Perhaps the best evidence for globalisation comes from supply chains: outsourcing is near-ubiquitous across all sizes of business. Over the past decades, the opening of countries’ economies to trade has allowed supply chains to be optimised according to cost without regard for national borders. For SMEs, it allows a focus on core competencies while benefiting from a larger organisation’s economies of scale, enabling competitive pricing that was previously unthinkable.
As supply chains complexify, though, they become less and less traceable and transparent. Hardly any business, especially SMEs, know who exactly is involved in the delivery of the final product. In normal times, supply chains are a well-oiled machine that delivers what is needed at the right time in the right place, without much thought from its end users.
Know your suppliers
Businesses should attempt to map out their supply chains: knowing who does what will help identify potential weak points and help plan for contingencies. Ensure that you go beyond only first-tier suppliers to have an overall perspective of the route your products are taking. As lockdowns have shown, transport can be a key determinant in ensuring supply chains stay running. Consider how your products are moving around between the stages of the supply chain and identify particularly vulnerable links. Finally, make sure your contingency plan is feasible, financially and operationally.
Since Toyota’s success with just-in-time production in the 1980s, lean manufacturing has been championed as the most efficient way to organise supply chains. Examples of businesses built on lean include Zara, who championed the use of just-in-time delivery to bring fashion trends to market within a matter of weeks. Though insanely reactive, this model is also extremely fragile and prone to disruption: the lack of inventory means that any disruption to the flow of goods can break entire supply chains.
Where their products are not perishable, businesses might want to consider holding some inventory as a safety buffer in case of an interruption of their supply chains – a not-so-unlikely event while COVID-19 induced lockdowns remain a threat. Looking beyond the pandemic, buffer inventory might be the new normal at a time where international trade is threatened by resurging protectionism. For example, uncertainty surrounding Brexit certainly warrants precautions.

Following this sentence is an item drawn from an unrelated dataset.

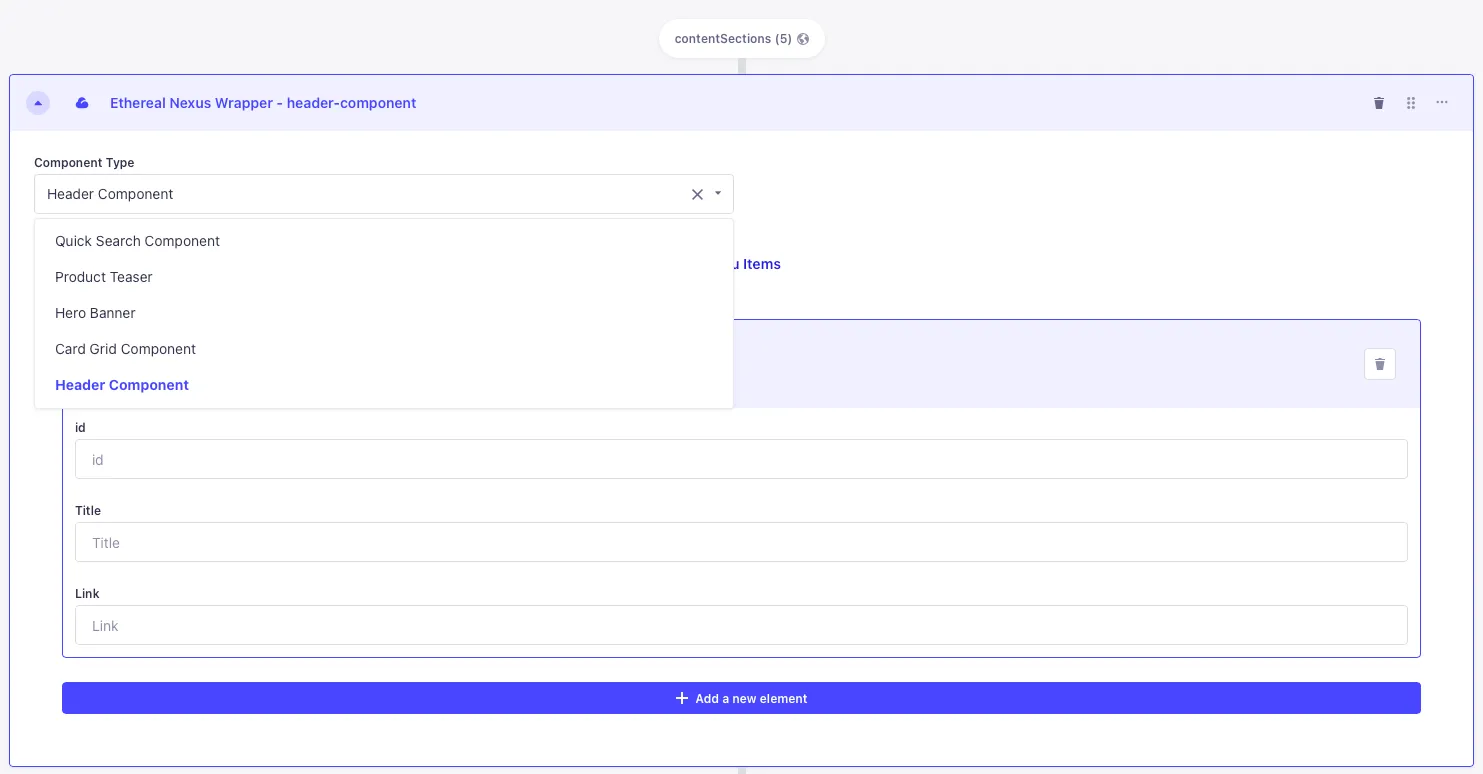
Task: Click the globe icon on contentSections pill
Action: pos(803,39)
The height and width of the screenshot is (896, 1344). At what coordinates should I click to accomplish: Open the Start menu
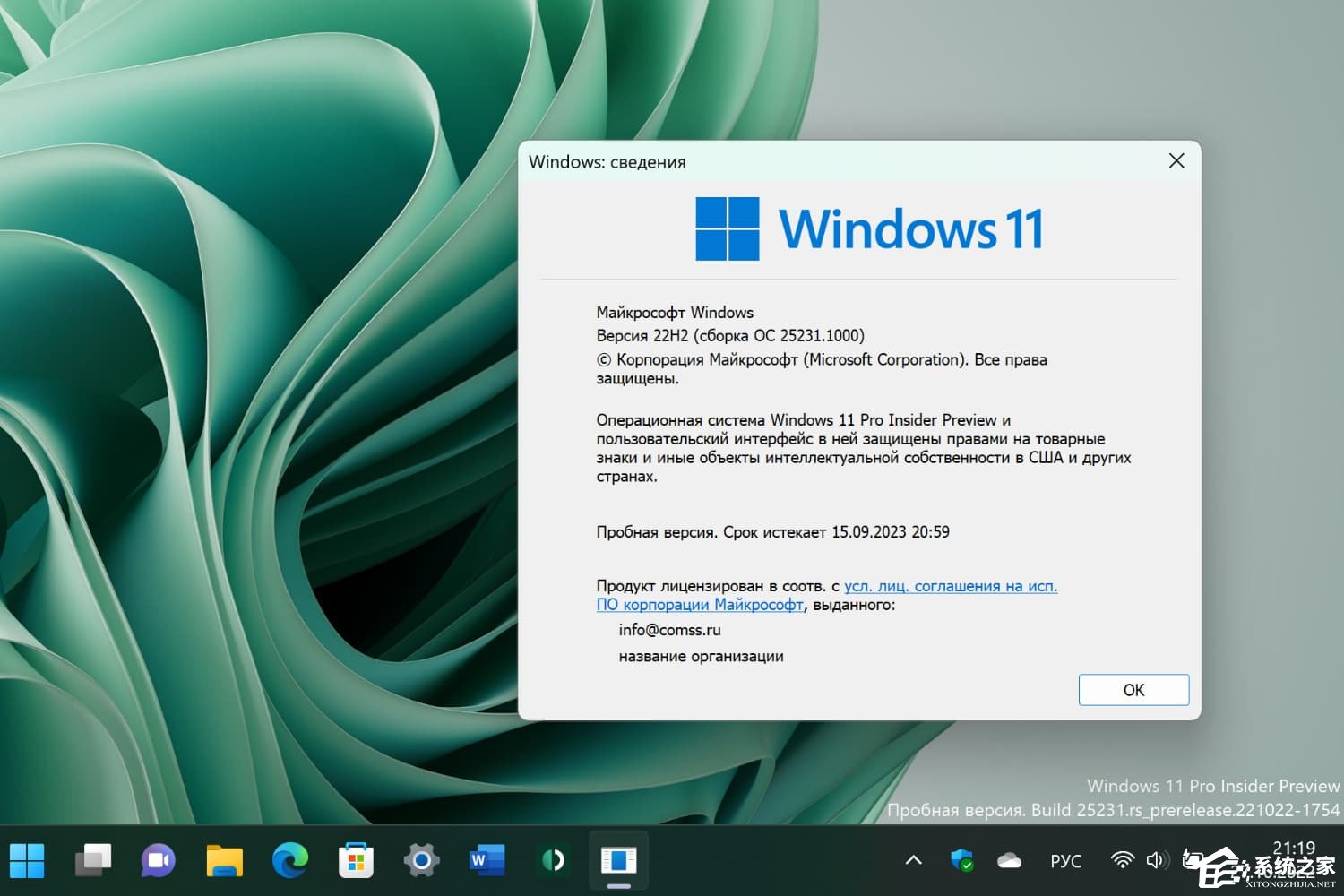coord(29,860)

Looking ahead in the long run, the current crisis is likely to bring lasting changes in the way we view manufacturing. Combined with the rise of nationalism, there is a push to shorten and relocate supply chains closer to the end consumer, to reduce risk and support local economies. Firms should consider automation and 3D printing, for example, as efficient and cost-effective replacements for outsourcing.
If anything, this crisis has proved that supply chains cannot be ignored and trusted to work, regardless of the condition of the environment. Maximising gains requires careful oversight and active management of the network of suppliers that deliver your product.